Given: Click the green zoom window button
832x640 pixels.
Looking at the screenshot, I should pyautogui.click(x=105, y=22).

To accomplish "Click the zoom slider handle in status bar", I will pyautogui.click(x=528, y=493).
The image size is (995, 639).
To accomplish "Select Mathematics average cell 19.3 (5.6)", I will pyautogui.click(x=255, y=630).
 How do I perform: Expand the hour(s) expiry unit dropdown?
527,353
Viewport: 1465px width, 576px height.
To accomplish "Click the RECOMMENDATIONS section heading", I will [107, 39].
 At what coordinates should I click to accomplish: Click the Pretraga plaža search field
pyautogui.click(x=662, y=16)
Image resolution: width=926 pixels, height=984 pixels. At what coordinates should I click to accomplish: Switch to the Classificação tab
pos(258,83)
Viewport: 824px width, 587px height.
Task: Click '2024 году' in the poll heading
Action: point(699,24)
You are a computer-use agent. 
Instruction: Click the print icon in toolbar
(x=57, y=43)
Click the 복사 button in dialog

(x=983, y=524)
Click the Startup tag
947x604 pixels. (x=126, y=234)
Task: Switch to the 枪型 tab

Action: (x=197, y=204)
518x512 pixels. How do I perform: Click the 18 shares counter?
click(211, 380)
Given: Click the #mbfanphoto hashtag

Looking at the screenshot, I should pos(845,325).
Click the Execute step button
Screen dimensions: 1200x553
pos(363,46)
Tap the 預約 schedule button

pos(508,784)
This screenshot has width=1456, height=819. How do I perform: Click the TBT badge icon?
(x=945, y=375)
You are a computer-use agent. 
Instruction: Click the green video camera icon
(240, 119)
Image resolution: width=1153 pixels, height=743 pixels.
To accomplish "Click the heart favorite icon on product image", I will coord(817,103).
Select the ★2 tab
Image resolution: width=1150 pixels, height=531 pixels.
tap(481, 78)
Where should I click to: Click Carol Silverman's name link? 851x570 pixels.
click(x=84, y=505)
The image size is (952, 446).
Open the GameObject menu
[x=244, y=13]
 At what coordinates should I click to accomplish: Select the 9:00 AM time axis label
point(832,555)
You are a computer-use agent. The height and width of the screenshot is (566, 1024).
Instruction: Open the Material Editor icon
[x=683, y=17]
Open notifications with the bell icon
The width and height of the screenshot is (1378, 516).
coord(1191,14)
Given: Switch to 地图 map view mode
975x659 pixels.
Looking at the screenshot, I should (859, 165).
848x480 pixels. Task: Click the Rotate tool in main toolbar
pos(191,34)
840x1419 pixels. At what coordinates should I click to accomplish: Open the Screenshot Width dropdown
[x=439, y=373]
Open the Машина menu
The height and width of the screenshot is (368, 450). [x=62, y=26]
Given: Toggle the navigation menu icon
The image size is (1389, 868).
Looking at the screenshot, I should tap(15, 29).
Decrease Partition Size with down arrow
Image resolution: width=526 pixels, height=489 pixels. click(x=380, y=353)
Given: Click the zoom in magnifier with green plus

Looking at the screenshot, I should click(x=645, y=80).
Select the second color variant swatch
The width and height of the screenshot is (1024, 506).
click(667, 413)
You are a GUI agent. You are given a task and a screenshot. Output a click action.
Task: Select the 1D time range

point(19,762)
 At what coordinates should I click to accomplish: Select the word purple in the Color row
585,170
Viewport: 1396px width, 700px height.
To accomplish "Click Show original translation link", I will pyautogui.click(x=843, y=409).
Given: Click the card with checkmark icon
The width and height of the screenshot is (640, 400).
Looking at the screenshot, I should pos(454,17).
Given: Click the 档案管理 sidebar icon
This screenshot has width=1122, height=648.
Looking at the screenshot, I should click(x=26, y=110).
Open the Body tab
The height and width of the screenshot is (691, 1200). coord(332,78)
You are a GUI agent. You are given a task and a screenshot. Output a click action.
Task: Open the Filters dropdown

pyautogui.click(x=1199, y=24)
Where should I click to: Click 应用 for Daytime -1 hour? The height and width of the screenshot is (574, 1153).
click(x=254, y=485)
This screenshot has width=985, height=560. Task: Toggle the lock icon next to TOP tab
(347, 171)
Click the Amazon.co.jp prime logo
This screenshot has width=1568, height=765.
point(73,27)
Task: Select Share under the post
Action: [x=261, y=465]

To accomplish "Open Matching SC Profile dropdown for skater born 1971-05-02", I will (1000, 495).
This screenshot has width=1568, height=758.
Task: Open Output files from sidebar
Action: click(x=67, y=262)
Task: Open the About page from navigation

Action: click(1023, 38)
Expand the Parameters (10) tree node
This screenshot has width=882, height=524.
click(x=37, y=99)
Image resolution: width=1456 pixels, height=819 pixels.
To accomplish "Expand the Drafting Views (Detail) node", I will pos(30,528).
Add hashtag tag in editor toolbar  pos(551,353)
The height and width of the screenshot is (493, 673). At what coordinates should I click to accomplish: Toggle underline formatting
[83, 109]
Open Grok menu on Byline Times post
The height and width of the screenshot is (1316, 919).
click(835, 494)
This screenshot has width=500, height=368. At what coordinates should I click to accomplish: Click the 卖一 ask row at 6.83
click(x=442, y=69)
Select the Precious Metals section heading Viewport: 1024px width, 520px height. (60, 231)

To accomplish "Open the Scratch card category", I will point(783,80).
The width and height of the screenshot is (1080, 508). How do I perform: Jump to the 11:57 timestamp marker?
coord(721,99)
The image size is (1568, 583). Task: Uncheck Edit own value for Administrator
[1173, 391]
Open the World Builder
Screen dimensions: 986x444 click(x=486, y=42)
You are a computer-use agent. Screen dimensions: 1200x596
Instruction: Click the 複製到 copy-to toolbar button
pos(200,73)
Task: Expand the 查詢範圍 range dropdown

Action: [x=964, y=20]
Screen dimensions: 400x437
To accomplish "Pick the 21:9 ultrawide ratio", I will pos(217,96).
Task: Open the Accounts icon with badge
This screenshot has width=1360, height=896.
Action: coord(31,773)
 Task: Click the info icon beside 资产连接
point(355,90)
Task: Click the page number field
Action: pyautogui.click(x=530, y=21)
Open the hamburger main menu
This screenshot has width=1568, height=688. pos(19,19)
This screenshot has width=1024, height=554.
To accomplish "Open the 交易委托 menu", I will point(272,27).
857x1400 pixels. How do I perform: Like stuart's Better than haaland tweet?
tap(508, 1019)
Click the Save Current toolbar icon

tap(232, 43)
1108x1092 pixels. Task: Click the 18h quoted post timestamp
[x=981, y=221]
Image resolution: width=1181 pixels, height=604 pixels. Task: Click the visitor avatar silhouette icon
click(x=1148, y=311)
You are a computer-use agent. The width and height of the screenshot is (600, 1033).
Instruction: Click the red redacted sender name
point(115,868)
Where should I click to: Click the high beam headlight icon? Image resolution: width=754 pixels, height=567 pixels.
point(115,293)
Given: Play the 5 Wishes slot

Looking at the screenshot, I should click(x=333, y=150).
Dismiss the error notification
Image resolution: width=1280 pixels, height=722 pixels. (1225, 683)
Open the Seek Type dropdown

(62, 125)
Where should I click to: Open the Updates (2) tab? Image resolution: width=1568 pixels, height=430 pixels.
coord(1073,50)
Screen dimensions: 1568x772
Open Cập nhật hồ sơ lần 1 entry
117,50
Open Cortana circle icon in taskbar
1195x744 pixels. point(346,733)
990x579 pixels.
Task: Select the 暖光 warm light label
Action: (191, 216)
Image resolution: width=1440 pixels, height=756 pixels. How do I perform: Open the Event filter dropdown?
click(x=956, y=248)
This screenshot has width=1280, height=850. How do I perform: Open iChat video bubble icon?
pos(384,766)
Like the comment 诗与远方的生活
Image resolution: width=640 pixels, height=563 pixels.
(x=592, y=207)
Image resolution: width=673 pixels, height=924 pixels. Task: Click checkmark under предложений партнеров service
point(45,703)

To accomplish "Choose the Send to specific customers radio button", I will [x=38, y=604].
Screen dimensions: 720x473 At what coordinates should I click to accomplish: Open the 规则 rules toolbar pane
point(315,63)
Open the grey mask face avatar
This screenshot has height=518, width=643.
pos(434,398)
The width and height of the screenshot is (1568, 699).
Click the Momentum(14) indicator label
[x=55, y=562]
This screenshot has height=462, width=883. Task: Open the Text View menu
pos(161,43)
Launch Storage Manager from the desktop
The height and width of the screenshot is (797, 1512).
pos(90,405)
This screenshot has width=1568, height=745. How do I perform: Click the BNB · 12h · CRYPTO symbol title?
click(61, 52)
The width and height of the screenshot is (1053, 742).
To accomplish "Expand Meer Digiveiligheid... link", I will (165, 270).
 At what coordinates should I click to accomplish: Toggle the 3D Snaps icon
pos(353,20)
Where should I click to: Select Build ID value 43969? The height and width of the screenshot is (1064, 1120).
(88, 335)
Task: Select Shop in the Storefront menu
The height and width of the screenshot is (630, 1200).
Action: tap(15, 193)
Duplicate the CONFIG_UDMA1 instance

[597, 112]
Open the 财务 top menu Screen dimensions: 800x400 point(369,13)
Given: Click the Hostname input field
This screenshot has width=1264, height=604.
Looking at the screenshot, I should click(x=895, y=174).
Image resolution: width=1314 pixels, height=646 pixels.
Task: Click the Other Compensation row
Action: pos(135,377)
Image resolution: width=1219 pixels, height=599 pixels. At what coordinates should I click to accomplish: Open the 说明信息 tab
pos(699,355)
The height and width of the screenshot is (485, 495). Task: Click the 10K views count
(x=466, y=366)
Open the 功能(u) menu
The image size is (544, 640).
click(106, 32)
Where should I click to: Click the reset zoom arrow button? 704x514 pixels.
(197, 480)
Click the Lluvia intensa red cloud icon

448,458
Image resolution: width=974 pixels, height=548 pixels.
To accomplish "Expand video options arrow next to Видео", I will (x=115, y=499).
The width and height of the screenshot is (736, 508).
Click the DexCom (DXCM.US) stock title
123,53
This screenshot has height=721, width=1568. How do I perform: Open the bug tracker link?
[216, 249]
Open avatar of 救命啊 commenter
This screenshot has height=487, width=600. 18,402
◆ ◆ ◆ ◆ ◆ ◆ ◆
DIRECTIONS FOR THIS TASK: Among the lines of the material above, count those that include "section" and report that number alone.

SOLUTION FOR THIS EXERCISE: 2